Steven Byrnes comments on “The Era of Experience” has an unsolved technical alignment problem

Steven Byrnes 7 May 2025 13:20 UTC
3 points
0
Thanks!
This point on why alignment is harder than David Silver and Richard Sutton think also applies to the specification for capabilities you made: …
I interpret you as saying: “In the OP, Steve blathered on and on about that it’s hard to ensure that the AI has some specific goal like ‘support human well-being’. But now Steve is saying it’s straightforward to ensure that the AI has a goal of earning $1B without funny business. What accounts for that difference?”
(Right?) Basically, my proposal here (with e.g. a reward button) is a lot like giving the AI a few hits of an addictive drug and then saying “you can have more hits, but I’m the only one who knows how to make the drug, you must do as I say for the next hit”.
This kind of technique is:
- Very obvious and easy to implement in an RL agent context
- Adequate for getting my AI to make me lots of money (because I can see it in my bank account and have a waiting period and due diligence as above),
- Inadequate for getting AI to do alignment research (because the AI would ultimately care about producing outputs that convince me, rather than outputs that actually solve the problem, and we have abundant proof that humans can be convinced by incorrect arguments about alignment, otherwise the field wouldn’t have such long-running disagreements) (i.e. I’m taking John Wentworth’s side here),
- Inadequate for solving the alignment problem by itself (because the AI will eventually get sufficiently powerful to brainwash me, kidnap my children, etc.).
A large crux here is that the task, assuming it was carried out in a way such that the AI could seize the reward button (as is likely to be true for realistic tasks and realistic capabilities levels)

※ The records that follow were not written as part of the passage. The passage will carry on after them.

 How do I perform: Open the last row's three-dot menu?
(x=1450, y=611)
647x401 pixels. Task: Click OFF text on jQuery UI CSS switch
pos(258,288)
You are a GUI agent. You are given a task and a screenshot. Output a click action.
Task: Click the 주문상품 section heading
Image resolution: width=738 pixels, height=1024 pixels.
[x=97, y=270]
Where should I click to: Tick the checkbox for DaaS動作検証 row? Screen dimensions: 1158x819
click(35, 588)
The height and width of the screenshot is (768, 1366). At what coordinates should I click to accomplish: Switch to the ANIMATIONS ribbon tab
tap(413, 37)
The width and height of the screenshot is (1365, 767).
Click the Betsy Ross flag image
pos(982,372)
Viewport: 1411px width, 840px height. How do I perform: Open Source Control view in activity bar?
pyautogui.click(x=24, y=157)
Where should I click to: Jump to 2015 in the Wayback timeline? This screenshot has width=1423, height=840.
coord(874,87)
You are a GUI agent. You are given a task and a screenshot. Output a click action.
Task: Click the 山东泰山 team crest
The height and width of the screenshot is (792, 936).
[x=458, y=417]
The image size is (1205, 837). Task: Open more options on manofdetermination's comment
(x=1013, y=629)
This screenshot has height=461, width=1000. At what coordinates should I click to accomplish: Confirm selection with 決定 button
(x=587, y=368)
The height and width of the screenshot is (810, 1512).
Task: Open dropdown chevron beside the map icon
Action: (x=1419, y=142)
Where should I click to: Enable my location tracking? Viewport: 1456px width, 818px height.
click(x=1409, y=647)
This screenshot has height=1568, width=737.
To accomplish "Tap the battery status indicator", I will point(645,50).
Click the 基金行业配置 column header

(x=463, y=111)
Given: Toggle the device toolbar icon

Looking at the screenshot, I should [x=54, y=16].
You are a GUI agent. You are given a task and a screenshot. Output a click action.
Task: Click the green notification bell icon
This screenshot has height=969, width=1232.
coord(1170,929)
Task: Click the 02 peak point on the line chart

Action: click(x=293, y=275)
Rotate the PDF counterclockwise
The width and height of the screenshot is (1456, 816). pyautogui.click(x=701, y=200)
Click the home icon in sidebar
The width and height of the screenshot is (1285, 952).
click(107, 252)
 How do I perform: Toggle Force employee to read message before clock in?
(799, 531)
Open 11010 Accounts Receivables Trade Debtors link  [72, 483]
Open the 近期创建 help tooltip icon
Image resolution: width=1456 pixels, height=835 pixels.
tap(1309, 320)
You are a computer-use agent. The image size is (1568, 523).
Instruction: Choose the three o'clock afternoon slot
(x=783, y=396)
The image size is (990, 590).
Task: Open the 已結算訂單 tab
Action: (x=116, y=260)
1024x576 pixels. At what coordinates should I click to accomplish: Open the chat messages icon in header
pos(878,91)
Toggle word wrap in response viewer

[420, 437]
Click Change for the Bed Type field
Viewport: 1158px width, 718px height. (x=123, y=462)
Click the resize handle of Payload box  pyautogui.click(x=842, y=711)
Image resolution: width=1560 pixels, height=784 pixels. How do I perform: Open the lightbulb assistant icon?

Well yeah if the AI can seize the reward button but chooses not to, that’s obviously reason for optimism.
I was talking instead about a scenario where the AI can’t seize it, and where nobody knows how to make it such that the AI doesn’t want to seize it.
Maybe you think it’s implausible that the AI would be capable of earning $1B before being capable of seizing the reward button. If so, fine, whatever, just substitute a less ambitious goal than earning $1B. Or alternatively, imagine that the reward button is unusually secure, e.g. it’s implemented as ‘cryptographic reward tokens’ stored in an air-gapped underground bunker with security cameras etc. (Cf. some discussion in Superintelligence (2014)). This doesn’t work forever but this would be a way to delay the inevitable catastrophe, allowing more money to be made in the meantime.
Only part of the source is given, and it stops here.